Over-the-counter vaginal probiotics vary widely in which strains they contain and whether those strains can actually colonize the vagina. Oral probiotics marketed for vaginal health face an additional hurdle: the bacteria have to survive digestion and somehow migrate to the vaginal tract, which is a less direct route. If you’re going to try probiotics, look for products that contain L. crispatus or L. rhamnosus and are designed for vaginal use rather than oral capsules aimed at gut health.
Boric Acid as a Standalone Option
You’ll find boric acid suppositories sold over the counter at most pharmacies, and many women with chronic BV use them independently. While boric acid does lower vaginal pH and has antimicrobial properties, the evidence supports it best as part of the multi-step approach described above, not as a replacement for antibiotics. Used alone, it can help manage symptoms between episodes and may reduce the frequency of flare-ups, but it’s unlikely to fully resolve an established, recurrent pattern of BV without antibiotics doing the initial heavy lifting.
The standard dose is 600 mg inserted vaginally, typically at bedtime. Boric acid should never be taken orally, as it is toxic when swallowed. It also shouldn’t be used during pregnancy.
Lifestyle Factors That Affect Recurrence
Several everyday habits influence your vaginal bacterial balance. Douching is one of the strongest risk factors for BV. It strips away protective Lactobacillus and raises vaginal pH, essentially creating the conditions BV thrives in. If you’re douching and experiencing chronic BV, stopping is one of the most impactful changes you can make.
Other factors that can tip the balance include scented soaps, bubble baths, or feminine hygiene sprays used in or around the vagina. These products alter pH and can irritate the vaginal lining, making it easier for BV-associated bacteria to gain a foothold. Smoking is also associated with higher BV recurrence rates, likely because it reduces Lactobacillus colonization. Condom use, on the other hand, is associated with lower recurrence, which aligns with the understanding that sexual transmission plays a role in reinfection.

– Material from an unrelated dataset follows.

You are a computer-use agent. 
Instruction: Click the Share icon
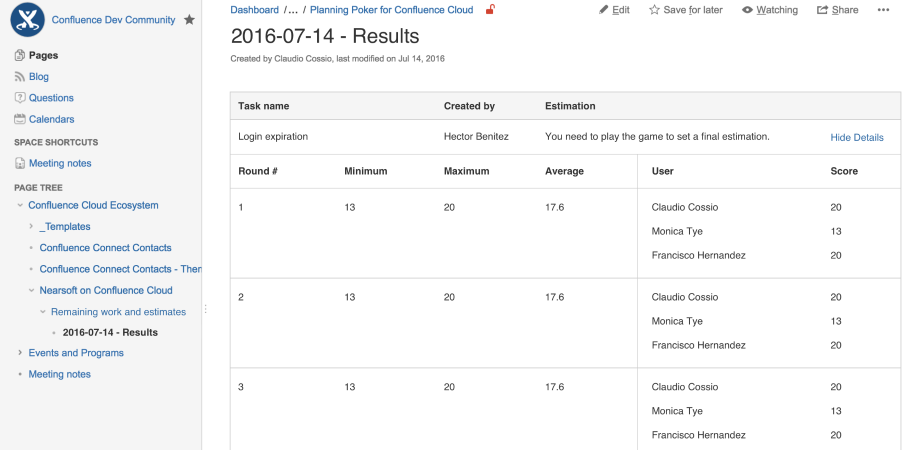pos(822,10)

New or multiple sexual partners increase BV risk, but this doesn’t mean BV is a traditional sexually transmitted infection. It’s more accurate to think of it as sexually associated. The bacterial exchange that happens during sex can shift the vaginal microbiome, and some people’s microbiomes are more vulnerable to that disruption than others.
What to Expect From Treatment
If you’ve had BV three or more times in a year, expect treatment to be a months-long process rather than a quick fix. The full CDC-recommended protocol (antibiotics, then boric acid, then suppressive gel) spans roughly six to seven months from start to finish. During suppressive therapy, you may need to adjust your routine to accommodate twice-weekly vaginal gel applications.
One important caveat: the CDC notes that the benefit of suppressive therapy doesn’t always persist once you stop. Some women complete the full course and stay clear. Others experience a return of symptoms after discontinuing maintenance treatment. This doesn’t mean the treatment failed. It means your particular microbiome may need a longer maintenance phase, a different combination of strategies, or concurrent partner treatment to achieve lasting stability.
The frustrating reality of chronic BV is that medicine doesn’t yet have a single, guaranteed cure. But combining antibiotics with biofilm disruption, long-term suppression, partner treatment, and microbiome restoration gives you the best odds available. Each layer addresses a different reason the infection returns, and together they’re significantly more effective than any single approach on its own.